- Texte fourni:
━━━━

«L’heure semble donc venue de procéder à un changement de paradigme, à travers entre autres mesures, l’autonomisation du Csm et l’instauration de la procédure d’appel à candidature, qui permettront à cet organe d’assumer sa mission, au mieux des intérêts de la Justice et des justiciables.» Cette déclaration faite hier lors de l’atelier de réflexion de l’Union des magistrats du Sénégal (Ums) autour du thème «Etat de droit et indépendance de la justice : Enjeux et perspectives de réformes» montre la préoccupation des acteurs pour l’indépendance de la Justice.
De l’avis du président de l’Ums (Union des magistrats du Sénégal), on peut s’interroger sur la tenue de cette rencontre sur le thème  de l’indépendance de la Justice, qui a fait l’objet de plusieurs séminaires. Mais il faut savoir que «notre système judiciaire est confronté à bien d’autres difficultés qui méritent notre attention», dit-il.  Souleymane Téliko en veut pour preuve «la  question de la détention, l’engorgement des prisons, la célérité dans le traitement des affaires, l’état des locaux de nos juridictions».

━━━━

- Bloc de données:
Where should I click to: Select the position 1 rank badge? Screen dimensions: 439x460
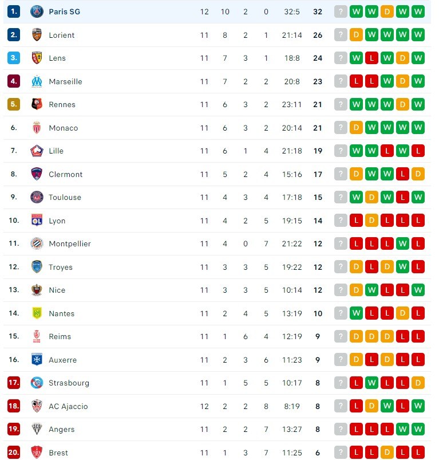14,11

━━━━

- Objectifs:
**a.** Mettez en anglais cette phrase du texte sur l'indépendance de la justice au Sénégal : « Souleymane Téliko en veut pour preuve «la question de la détention, l’engorgement des prisons, la célérité dans le traitement des affaires, l’état des locaux de nos juridictions». »
**b.** Reprenez le texte sur l'indépendance de la justice au Sénégal et écrivez la suite, à partir de sa dernière phrase.

- Les réponses:
**a.** Souleymane Téliko points as proof to "the issue of detention, overcrowded prisons, the speed with which cases are handled, the condition of our courts' premises."

**b.**
Pourtant sur ces nombreuses préoccupations, rappelle-t-il, l’Ums a déjà organisé des activités scientifiques qui ont donné lieu à des échanges fructueux et ont permis de renforcer la capacité des praticiens qu’ils sont. Mais aujourd’hui, si les magistrats insistent  autant sur la thématique de l’indépendance de la Justice, «c’est bien parce que nous avons pris l’exacte mesure des enjeux de  cette thématique», a-t-il fait savoir.
D’après le président de l’Ums, «le service public de la Justice peut, certes, souffrir de dysfonctionnements liés au manque d’équipements, de locaux ou de personnel, il n’en perdra pas pour autant, nécessairement, sa crédibilité. Mais dès lors que, aux yeux du public, elle donne l’impression de manquer d’impartialité ou d’indépendance, la Justice perd une bonne partie de ce qui fait sa force : la confiance des justiciables». Ce qui l’amène à dire que «sans une indépendance garantie et assumée, la Justice perd en crédibilité et en autorité». Il reste convaincu que «ce n’est pas la force qui fait la justice, mais plutôt la justice qui fait la force». Ainsi, M. Téliko invite chaque magistrat et acteur de la justice à travailler à préserver «ce lien de confiance» qui, à son avis,  est un devoir pour chacun.  «Ce «nous» s’adresse, en premier lieu, aux acteurs de la Justice qui doivent adopter, en toute circonstance, une posture de neutralité et incarner la figure de tiers impartial et désintéressé.  Ce «nous»  s’adresse, aussi, aux décideurs et responsables de tous bords, qui doivent tout mettre en œuvre pour préserver la respectabilité de l’institution judiciaire et, le cas échéant, l’ajuster aux standards modernes d’une Justice indépendante et impartiale», dit-il.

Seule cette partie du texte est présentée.